Publicité

sante-dz - Actualités - Quelle durée pour le traitement anti-androgène dans le cancer de la prostate ?

Quelle durée pour le traitement anti-androgène dans le cancer de la prostate ?

Quelle durée pour le traitement anti-androgène dans le cancer de la prostate ?

La survie des patients ayant un cancer localement avancé de la prostate s´est améliorée avec l´utilisation de la radiothérapie combinée à la suppression à long terme des androgènes en comparaison à l´utilisation de la radiothérapie seule avec utilisation secondaire du traitement hormonal (en cas de rechute). Cependant, le traitement androgénosuppresseur au long cours réduit la qualité de vie et augmente le risque d´infarctus du myocarde, de fracture et de syndrome métabolique. Ceci a donc fait proposer des suppressions androgéniques moins longues (6 mois) qui semblent réduire aussi la mortalité.

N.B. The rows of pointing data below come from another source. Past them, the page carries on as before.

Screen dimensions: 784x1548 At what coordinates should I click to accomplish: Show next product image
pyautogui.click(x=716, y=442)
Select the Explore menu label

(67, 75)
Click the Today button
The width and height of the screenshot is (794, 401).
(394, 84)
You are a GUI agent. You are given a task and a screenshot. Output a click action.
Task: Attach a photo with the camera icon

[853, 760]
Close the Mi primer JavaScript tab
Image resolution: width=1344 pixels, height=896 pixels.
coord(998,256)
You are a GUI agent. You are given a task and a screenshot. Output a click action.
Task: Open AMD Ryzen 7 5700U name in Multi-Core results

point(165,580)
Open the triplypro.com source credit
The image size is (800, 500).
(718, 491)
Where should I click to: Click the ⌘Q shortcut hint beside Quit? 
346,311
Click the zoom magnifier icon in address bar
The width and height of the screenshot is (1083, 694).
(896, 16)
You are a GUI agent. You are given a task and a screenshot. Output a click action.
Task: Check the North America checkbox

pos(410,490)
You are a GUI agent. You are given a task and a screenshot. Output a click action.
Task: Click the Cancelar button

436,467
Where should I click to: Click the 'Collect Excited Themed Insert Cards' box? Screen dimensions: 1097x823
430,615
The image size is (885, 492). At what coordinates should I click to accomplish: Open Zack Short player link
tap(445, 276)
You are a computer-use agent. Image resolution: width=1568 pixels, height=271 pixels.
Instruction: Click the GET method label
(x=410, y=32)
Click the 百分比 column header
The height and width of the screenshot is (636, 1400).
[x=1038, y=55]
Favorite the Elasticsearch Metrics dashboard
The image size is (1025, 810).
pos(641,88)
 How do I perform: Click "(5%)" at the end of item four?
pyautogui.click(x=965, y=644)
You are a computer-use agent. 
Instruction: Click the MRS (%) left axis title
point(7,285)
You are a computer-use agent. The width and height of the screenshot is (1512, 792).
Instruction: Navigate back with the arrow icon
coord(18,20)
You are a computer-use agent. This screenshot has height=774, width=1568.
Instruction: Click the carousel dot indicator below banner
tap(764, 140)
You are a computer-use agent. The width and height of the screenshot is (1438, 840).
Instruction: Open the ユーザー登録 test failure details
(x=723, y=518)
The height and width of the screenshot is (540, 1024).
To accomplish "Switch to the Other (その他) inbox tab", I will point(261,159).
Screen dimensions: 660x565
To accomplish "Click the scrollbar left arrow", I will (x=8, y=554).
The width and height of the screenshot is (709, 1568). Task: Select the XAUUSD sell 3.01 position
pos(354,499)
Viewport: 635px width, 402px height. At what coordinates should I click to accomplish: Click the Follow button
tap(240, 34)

Le but de cette étude multicentrique européenne était de comparer une suppression à long terme (plus de 2 ans) et une suppression à plus court terme (6 mois), les deux associées à une radiothérapie en cas de cancer de la prostate localement avancé. Les patients ont été randomisés et ont reçu une radiothérapie externe et 6 mois de suppression androgénique. Au bout de 6 mois, un des groupes ne recevait plus d´autre traitement androgénique (suppression à court terme) alors que l´autre continuait à recevoir pendant 2 ans et demi, le traitement avec un agoniste de GnRH (suppression à long terme). 1 113 hommes ont été enregistrés dont 970 ont été randomisés : 483 dans le groupe suppression à court terme et 487 dans le groupe suppression à long terme.

 Après un suivi médian de 6.4 années, 132 patients dans le groupe traité par suppression androgénique à court terme (6 mois) et 98 dans le groupe suppression androgénique à long terme étaient décédés. Le nombre des décès dus au cancer de la prostate était de 47 dans le groupe traitement à court terme et de 29 dans le groupe traitement à long terme. La mortalité globale à 5 ans dans le groupe suppression androgénique à court terme était de 19 % et dans le groupe suppression androgénique à long terme était de 15.2 %. Le hazard ratio observé était de 1.42. Les événements secondaires dans les deux groupes étaient marqués par une fatigue, une diminution de la fonction sexuelle et des bouffées de chaleur. La combinaison de la radiothérapie avec 6 mois de suppression androgénique donne donc une survie inférieure à celle d´une combinaison de radiothérapie et de suppression androgénique pendant 3 ans en cas de cancer de la prostate localement avancé.

Reference : Bolla M et al. Duration of androgen suppression in the treatment of prostate cancer. N Engl J Med 2009 ; 360 : 2516-27.